## Text zum Lesen
***

Benjamin (15) besucht Kinder und ihre Familien in Ecuador und Peru

Die Reisegruppe aus Deutschland mit Projektmitarbeiterinnen und -mitarbeitern in Ecuador

Ich heiße Benjamin Borchardt und komme aus Wuppertal. Ich war in diesem Jahr mit einer Reisegruppe in Ecuador und Peru und habe dort Projekte der Kindernothilfe besucht. Meine Schule hat mir erlaubt, diese Reise als Praktikumseinsatz zu machen.

Während des Social Day 2019 war ich bei der Kindernothilfe in Duisburg, wo der Leiter des Referats Lateinamerika, Herr Schübelin mich auf diese Reise vorbereitet hat. Er hat mir gesagt, dass viele der Kinder, die wir in Ecuador und Peru treffen werden, ganz viel Gewalt erfahren haben und dass sie sehr arm sind. Er hat mir gesagt, dass ich immer zu ihm kommen kann, wenn ich etwas nicht verstehe oder wenn ich Angst bekommen sollte. Es war schön, dass Lennart Schramm mit dabei war. Er ist ist ein Jahr jünger als ich und kommt aus Köln. Er macht auch gern Sport und spielt gern Fußball. Kindernothilfe-Redakteurin Guni Aiyub hat mir einige Fragen gestellt, weil sie hier auf der Robinson-Webseite ein Interview mit mir veröffentlichen wollte.

***

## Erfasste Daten
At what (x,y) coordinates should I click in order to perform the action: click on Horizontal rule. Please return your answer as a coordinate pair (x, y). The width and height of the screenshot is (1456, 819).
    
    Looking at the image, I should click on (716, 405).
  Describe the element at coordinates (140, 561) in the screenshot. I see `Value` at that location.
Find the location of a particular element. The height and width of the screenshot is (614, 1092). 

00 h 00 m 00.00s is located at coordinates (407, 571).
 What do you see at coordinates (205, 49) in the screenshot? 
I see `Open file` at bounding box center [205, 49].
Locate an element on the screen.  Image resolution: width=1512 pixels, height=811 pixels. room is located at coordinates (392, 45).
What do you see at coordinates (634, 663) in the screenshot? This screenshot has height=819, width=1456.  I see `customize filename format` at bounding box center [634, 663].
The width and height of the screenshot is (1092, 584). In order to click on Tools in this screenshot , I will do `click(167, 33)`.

***

## Was zu tun ist
- 1) Kopieren Sie aus dem Text über Benjamins Reise wortgetreu die Stelle, die bei "Die Reisegruppe aus" beginnt und bei "Praktikumseinsatz zu machen." endet.
- 2) Bitte geben Sie die Einträge erneut aus, beginnend am Anfang der Einträge und endend mit der Zeile, die "What do you see at coordinates (634, 663)" enthält, und benennen Sie darin "perform" in "carry out" um, ohne sonst etwas zu ändern.
Der Text und die Einträge sind voneinander unabhängiges Material.

## Lösungen
- 1)
Die Reisegruppe aus Deutschland mit Projektmitarbeiterinnen und -mitarbeitern in Ecuador

Ich heiße Benjamin Borchardt und komme aus Wuppertal. Ich war in diesem Jahr mit einer Reisegruppe in Ecuador und Peru und habe dort Projekte der Kindernothilfe besucht. Meine Schule hat mir erlaubt, diese Reise als Praktikumseinsatz zu machen.

- 2)
At what (x,y) coordinates should I click in order to carry out the action: click on Horizontal rule. Please return your answer as a coordinate pair (x, y). The width and height of the screenshot is (1456, 819).
    
    Looking at the image, I should click on (716, 405).
  Describe the element at coordinates (140, 561) in the screenshot. I see `Value` at that location.
Find the location of a particular element. The height and width of the screenshot is (614, 1092). 

00 h 00 m 00.00s is located at coordinates (407, 571).
 What do you see at coordinates (205, 49) in the screenshot? 
I see `Open file` at bounding box center [205, 49].
Locate an element on the screen.  Image resolution: width=1512 pixels, height=811 pixels. room is located at coordinates (392, 45).
What do you see at coordinates (634, 663) in the screenshot? This screenshot has height=819, width=1456.  I see `customize filename format` at bounding box center [634, 663].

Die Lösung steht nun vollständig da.